-- TASK ITEM --
Omitting every picture, copy the lines from the one that contains "You are a GUI" through the last line of the records below, exactly and with nothing added.

(Beginning of DATASET CONTENT)

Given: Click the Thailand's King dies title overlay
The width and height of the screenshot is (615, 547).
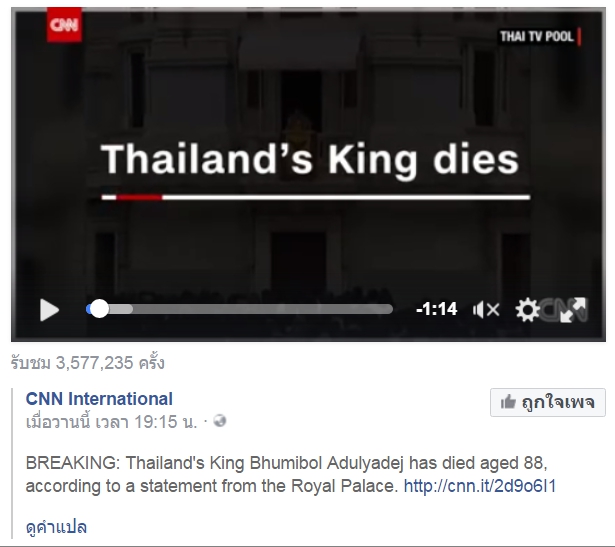Looking at the screenshot, I should 310,160.

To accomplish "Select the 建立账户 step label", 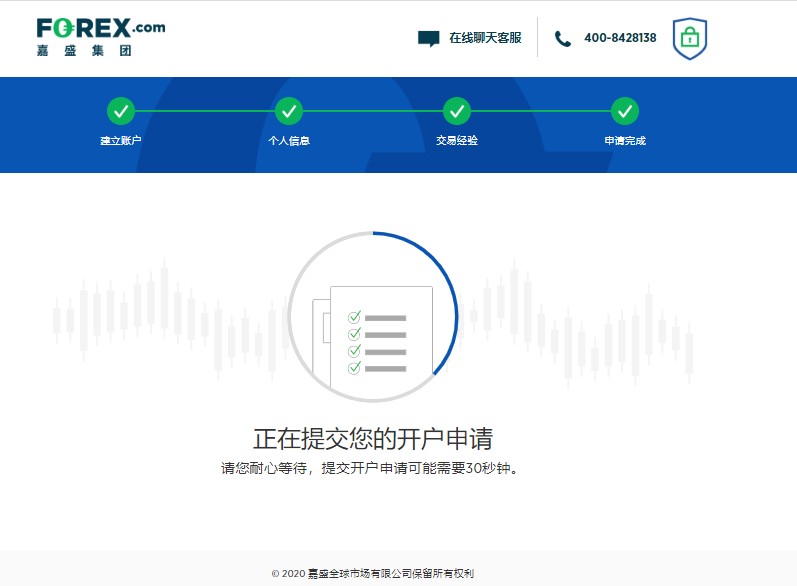I will point(120,141).
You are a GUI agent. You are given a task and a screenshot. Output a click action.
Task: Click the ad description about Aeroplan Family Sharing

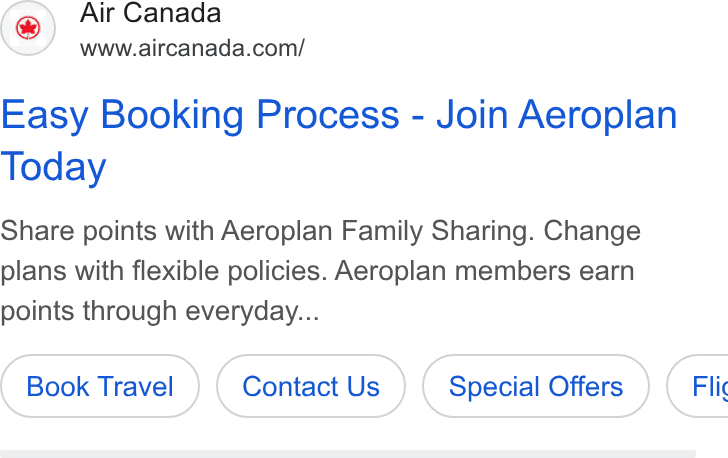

(End of DATASET CONTENT)

-- EXERCISE RESPONSE --
You are a GUI agent. You are given a task and a screenshot. Output a click action.
Task: Click the ad description about Aeroplan Family Sharing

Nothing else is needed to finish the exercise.